A political agent provided the AP with a screenshot of one of Mr Coleman’s tweets, which has since been deleted, in which he said Ms Kelly would face an ‘extremely bloody’ Democratic primary race in two years.

“I’m not playing,” wrote Coleman, the AP reported. “People will realize that someday, when I tell you a hard blow, it’s real.”

Mr Coleman said he could have chosen his words better but his tweet had not been a call for physical violence.

“My tweets were a political call to action for progressives to come forward against establishment candidates,” said Coleman. “Many constituents in my riding have endorsed this statement and have read my tweets in context.”

Democratic heads of state, including Ms. Kelly and Vicki Hiatt, president of the Kansas Democratic Party, called Mr. Coleman “unfit to sit in the Kansas legislature.”

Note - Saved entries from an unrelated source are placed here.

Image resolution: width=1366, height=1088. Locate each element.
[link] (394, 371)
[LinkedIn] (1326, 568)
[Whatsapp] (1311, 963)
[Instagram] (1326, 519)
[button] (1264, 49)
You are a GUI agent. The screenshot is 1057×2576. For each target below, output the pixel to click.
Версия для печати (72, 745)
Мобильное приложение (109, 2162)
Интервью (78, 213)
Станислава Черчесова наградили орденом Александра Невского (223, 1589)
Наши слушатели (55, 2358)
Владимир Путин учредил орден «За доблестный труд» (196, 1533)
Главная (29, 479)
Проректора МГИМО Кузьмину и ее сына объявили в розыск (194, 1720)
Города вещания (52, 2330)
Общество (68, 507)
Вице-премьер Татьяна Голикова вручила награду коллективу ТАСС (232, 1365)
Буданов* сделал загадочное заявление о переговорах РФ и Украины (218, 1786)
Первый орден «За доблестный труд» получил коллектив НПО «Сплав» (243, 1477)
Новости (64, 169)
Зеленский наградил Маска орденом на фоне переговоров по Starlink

“Kansas House Democrats will take whatever steps are necessary to ensure Coleman does not sit in the Legislature,” said Minority Leader Sawyer. “With Republican cooperation, I believe we can resolve this issue and find a competent, stable, principled replacement to serve the 37th District.”

But Kansas House speaker Ron Ryckman told the Kansas City Star editorial board he “would be wary of any attempt to override the people’s vote.”

Mr Coleman admitted that at college he harassed girls online, calling a sixth grade girl fat and suggesting she should kill herself. Seven years ago, he told another girl, who was 13 at the time, that he would circulate a photo of her naked if she didn’t send him more nude pictures. He ended up doing it.

The Kansas House of Representatives maintains accountability for its own members, said Richard E. Levy, professor of constitutional law at the University of Kansas. Mr. Coleman’s removal process would begin with a complaint and a committee investigation. The committee would write a report and a two-thirds vote in the House would then be required to remove a member from office.

Professor Levy said the rules and standards were quite vague as to when an MP could be expelled and for what offenses.

“It is possible that he could argue in the House of Representatives that he should not be removed or expelled because of behavior that has occurred some time in the past,” he told About Mr. Coleman. “And in the end, it would just depend on the vote.”

As for efforts to block or topple him, Mr Coleman told the AP: “As long as I don’t break the public’s trust and break my oath of office, you can’t overrule the results. of democracy. ”

Mr Coleman said that from now on he would like to be known for his political ideas and policies, including introducing a bill to legalize cannabis.

“I realize that not all representatives will have the same ideas as mine,” he said. “But I’m ready to work with anyone who wants to make positive change in Kansas,” he said.